» **Directions**
Within the entries that follow, show each line where the word "computer" occurs.

*** Block opens ***

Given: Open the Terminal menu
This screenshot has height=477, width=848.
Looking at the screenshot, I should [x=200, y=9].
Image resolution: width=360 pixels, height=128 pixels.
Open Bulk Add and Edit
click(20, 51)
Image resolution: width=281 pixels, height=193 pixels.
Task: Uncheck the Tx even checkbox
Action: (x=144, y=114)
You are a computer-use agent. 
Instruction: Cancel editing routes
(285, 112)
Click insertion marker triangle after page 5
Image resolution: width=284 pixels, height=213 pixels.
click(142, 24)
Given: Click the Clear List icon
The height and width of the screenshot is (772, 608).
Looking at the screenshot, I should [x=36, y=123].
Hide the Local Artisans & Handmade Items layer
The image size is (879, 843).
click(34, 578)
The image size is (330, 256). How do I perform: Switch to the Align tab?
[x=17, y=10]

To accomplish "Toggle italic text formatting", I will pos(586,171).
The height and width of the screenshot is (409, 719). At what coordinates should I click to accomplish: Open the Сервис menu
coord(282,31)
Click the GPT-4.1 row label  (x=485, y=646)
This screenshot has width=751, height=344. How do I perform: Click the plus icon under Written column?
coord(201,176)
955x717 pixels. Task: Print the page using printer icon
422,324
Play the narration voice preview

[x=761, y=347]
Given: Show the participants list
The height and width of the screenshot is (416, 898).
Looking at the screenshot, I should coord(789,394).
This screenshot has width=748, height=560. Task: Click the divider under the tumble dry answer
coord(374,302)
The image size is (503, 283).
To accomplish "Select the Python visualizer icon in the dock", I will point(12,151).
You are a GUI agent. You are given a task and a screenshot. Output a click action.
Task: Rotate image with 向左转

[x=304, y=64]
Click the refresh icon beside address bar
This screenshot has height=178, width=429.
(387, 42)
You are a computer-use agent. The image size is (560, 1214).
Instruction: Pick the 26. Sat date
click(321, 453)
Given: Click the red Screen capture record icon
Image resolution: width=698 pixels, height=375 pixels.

*** Block closes ***

» **Answer to this task**
You are a computer-use agent. 
You are a computer-use agent. The image size is (560, 1214).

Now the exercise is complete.